**Task goal**
A line below contains "The width and height of the screenshot is (1024, 683).", and a later one contains "Select the 任务执行排名 tab". Repeat both, with every line between them, exactly.

**Records supplied**
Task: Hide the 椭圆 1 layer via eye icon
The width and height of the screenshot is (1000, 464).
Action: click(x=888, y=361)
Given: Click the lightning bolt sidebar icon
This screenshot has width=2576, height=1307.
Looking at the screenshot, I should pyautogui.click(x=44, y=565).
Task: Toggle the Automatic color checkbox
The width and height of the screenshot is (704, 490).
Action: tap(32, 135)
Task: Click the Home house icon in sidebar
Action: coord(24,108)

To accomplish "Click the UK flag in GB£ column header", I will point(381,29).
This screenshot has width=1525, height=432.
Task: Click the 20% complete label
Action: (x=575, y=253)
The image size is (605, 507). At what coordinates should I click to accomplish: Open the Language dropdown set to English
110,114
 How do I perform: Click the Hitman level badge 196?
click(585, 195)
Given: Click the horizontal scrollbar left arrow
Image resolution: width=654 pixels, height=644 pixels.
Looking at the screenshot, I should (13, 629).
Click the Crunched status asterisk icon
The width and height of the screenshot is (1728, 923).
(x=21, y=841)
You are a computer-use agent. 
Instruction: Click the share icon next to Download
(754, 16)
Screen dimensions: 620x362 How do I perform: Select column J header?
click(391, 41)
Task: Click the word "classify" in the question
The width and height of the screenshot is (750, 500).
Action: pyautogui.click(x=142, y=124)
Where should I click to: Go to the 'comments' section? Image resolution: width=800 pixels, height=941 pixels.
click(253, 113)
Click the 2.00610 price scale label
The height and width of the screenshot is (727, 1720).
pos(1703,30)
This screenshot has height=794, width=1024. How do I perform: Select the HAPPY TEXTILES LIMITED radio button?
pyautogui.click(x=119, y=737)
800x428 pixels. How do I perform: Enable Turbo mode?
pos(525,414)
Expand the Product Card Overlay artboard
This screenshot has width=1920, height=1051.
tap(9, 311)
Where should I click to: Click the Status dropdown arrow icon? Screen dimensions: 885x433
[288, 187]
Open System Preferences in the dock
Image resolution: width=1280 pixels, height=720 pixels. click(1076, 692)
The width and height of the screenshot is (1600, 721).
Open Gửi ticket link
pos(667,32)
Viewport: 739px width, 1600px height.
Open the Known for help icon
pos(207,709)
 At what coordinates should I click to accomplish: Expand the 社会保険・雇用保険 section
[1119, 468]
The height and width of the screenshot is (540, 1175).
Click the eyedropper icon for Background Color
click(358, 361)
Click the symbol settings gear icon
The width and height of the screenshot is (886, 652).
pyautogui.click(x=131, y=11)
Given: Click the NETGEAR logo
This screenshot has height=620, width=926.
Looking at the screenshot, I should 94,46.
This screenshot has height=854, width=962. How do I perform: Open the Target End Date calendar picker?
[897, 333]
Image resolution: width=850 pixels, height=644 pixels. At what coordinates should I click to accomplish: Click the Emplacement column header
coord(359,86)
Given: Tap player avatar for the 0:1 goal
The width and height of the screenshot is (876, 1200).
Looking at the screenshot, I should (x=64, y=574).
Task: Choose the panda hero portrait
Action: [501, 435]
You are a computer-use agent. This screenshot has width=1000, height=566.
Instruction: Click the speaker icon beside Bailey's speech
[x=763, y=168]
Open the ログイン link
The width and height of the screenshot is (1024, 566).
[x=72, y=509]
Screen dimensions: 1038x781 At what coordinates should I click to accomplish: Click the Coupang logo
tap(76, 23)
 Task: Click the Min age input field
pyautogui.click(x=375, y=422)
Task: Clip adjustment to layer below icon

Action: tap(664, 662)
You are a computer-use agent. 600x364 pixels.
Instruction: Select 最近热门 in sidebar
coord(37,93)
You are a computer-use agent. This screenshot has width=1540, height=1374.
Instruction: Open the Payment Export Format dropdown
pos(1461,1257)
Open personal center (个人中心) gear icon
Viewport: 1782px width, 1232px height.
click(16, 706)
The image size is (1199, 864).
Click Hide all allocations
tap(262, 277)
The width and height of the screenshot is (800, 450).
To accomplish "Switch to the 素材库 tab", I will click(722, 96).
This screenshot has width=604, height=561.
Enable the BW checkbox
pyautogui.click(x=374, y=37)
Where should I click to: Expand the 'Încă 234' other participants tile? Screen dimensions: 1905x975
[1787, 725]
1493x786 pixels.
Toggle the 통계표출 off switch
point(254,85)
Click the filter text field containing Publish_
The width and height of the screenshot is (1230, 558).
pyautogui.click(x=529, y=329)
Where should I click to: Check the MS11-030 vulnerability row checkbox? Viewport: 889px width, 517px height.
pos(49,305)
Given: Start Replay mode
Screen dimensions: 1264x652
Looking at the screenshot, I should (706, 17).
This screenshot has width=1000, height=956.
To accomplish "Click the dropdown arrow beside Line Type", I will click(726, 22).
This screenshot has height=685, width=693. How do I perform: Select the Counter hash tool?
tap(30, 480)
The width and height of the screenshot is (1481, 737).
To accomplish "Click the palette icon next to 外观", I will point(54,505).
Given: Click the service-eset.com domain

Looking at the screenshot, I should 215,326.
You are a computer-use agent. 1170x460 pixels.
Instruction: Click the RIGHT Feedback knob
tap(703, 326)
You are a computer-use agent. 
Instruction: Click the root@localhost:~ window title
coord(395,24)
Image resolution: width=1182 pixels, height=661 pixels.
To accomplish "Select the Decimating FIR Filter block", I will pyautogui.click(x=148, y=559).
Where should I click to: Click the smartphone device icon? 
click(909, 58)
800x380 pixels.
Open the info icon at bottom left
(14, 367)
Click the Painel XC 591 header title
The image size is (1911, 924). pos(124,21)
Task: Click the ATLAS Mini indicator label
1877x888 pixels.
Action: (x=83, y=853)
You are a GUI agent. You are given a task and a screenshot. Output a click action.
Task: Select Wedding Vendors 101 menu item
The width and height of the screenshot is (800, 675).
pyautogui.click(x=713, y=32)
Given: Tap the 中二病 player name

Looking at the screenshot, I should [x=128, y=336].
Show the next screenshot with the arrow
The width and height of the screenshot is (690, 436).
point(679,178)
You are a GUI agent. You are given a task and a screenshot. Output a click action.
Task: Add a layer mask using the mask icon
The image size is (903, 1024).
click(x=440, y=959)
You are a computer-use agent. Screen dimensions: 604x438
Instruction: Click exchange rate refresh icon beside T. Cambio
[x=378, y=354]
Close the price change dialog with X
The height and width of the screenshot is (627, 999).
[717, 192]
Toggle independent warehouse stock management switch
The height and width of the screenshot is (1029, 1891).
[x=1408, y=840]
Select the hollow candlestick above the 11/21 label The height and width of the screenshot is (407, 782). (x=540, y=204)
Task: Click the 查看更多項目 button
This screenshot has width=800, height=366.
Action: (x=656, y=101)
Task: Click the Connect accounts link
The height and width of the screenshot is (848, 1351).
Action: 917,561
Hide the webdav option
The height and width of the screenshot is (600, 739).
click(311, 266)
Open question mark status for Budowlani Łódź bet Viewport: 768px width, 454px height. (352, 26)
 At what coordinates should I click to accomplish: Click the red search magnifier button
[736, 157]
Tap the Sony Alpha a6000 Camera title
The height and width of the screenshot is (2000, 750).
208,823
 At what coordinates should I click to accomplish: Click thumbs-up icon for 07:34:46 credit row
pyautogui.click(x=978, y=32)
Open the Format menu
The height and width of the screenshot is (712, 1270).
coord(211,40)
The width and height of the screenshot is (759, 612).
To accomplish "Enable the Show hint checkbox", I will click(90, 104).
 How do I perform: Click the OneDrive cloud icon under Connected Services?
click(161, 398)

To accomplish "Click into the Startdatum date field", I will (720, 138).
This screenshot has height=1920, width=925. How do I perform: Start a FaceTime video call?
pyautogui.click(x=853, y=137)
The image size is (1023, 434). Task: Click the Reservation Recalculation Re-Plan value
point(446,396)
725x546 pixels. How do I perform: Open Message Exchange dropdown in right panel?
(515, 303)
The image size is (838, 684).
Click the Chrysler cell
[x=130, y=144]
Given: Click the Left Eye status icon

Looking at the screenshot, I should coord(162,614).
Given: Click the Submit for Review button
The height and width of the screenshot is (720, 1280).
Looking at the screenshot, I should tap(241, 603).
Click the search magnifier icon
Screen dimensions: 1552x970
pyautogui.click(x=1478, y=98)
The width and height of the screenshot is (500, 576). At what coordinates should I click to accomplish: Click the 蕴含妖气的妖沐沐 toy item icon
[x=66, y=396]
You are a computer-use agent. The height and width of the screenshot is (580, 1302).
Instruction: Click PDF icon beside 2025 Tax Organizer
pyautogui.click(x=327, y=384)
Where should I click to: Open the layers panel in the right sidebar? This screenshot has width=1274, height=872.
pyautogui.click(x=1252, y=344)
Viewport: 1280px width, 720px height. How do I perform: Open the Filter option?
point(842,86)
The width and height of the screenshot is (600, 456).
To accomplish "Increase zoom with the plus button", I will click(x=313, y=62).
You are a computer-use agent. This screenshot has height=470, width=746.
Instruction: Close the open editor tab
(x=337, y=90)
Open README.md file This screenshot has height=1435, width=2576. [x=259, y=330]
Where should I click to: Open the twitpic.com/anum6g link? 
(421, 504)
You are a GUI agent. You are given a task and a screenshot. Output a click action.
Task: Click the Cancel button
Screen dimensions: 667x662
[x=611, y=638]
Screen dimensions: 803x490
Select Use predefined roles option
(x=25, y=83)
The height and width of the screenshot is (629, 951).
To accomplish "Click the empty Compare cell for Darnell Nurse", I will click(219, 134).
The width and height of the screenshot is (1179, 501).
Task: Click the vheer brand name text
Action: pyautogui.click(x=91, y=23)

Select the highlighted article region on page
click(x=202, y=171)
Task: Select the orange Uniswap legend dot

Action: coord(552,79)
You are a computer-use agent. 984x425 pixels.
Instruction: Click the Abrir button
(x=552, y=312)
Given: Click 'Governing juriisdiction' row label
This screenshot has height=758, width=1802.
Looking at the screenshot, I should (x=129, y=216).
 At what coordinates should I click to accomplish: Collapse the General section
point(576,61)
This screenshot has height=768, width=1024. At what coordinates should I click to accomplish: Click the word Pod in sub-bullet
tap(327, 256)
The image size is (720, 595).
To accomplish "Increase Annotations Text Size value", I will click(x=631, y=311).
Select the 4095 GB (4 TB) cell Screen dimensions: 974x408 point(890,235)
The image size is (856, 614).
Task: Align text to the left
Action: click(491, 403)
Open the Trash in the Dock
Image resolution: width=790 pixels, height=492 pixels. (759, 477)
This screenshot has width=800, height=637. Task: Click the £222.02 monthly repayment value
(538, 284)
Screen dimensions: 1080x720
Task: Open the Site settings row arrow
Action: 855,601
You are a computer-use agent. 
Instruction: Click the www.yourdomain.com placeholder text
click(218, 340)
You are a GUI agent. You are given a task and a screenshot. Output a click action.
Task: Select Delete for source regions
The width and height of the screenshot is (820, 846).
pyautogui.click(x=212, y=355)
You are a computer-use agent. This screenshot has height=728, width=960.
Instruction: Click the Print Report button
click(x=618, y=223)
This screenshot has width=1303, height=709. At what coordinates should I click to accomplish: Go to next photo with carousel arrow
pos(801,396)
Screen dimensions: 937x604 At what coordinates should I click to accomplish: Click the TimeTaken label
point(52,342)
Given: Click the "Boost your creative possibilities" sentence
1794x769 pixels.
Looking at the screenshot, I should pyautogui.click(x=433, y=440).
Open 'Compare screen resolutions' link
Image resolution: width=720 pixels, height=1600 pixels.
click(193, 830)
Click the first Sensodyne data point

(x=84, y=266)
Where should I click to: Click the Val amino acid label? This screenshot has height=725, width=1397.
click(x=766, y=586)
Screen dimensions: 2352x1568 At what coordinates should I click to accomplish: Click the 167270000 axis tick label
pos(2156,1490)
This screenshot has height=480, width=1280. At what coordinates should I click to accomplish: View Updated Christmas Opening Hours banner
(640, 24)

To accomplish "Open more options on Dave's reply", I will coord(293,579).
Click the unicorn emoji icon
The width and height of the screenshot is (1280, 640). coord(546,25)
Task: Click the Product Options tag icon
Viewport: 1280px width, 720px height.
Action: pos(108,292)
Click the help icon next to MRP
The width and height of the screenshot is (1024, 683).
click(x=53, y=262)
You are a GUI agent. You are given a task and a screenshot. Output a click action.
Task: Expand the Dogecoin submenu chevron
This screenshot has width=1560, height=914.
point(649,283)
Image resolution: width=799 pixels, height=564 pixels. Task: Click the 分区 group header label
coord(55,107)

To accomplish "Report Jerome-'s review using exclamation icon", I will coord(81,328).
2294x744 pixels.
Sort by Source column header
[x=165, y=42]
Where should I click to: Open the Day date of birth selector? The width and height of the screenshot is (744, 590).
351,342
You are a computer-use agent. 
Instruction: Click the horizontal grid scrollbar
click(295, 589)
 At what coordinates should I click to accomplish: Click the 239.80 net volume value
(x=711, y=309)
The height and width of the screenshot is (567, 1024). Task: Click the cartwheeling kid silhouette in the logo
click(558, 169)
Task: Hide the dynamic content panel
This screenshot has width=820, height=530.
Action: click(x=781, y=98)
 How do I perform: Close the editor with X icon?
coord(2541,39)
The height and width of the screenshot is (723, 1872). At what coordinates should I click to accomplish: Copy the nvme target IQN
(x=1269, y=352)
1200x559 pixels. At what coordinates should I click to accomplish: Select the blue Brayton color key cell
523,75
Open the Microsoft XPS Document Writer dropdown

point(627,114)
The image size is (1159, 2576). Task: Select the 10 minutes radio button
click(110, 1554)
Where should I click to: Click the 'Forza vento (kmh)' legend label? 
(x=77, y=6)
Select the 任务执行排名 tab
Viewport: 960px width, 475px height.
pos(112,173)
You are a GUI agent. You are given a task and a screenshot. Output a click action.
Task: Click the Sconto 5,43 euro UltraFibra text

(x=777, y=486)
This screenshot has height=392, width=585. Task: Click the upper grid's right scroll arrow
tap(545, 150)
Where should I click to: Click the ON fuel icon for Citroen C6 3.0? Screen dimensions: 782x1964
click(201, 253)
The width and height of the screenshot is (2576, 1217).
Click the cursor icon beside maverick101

**Finished exercise**
The width and height of the screenshot is (1024, 683).
click(x=53, y=262)
You are a GUI agent. You are given a task and a screenshot. Output a click action.
Task: Expand the Dogecoin submenu chevron
This screenshot has width=1560, height=914.
point(649,283)
Image resolution: width=799 pixels, height=564 pixels. Task: Click the 分区 group header label
coord(55,107)

To accomplish "Report Jerome-'s review using exclamation icon", I will coord(81,328).
2294x744 pixels.
Sort by Source column header
[x=165, y=42]
Where should I click to: Open the Day date of birth selector? The width and height of the screenshot is (744, 590).
351,342
You are a computer-use agent. 
Instruction: Click the horizontal grid scrollbar
click(295, 589)
 At what coordinates should I click to accomplish: Click the 239.80 net volume value
(x=711, y=309)
The height and width of the screenshot is (567, 1024). Task: Click the cartwheeling kid silhouette in the logo
click(558, 169)
Task: Hide the dynamic content panel
This screenshot has width=820, height=530.
Action: click(x=781, y=98)
 How do I perform: Close the editor with X icon?
coord(2541,39)
The height and width of the screenshot is (723, 1872). At what coordinates should I click to accomplish: Copy the nvme target IQN
(x=1269, y=352)
1200x559 pixels. At what coordinates should I click to accomplish: Select the blue Brayton color key cell
523,75
Open the Microsoft XPS Document Writer dropdown

point(627,114)
The image size is (1159, 2576). Task: Select the 10 minutes radio button
click(110, 1554)
Where should I click to: Click the 'Forza vento (kmh)' legend label? 
(x=77, y=6)
Select the 任务执行排名 tab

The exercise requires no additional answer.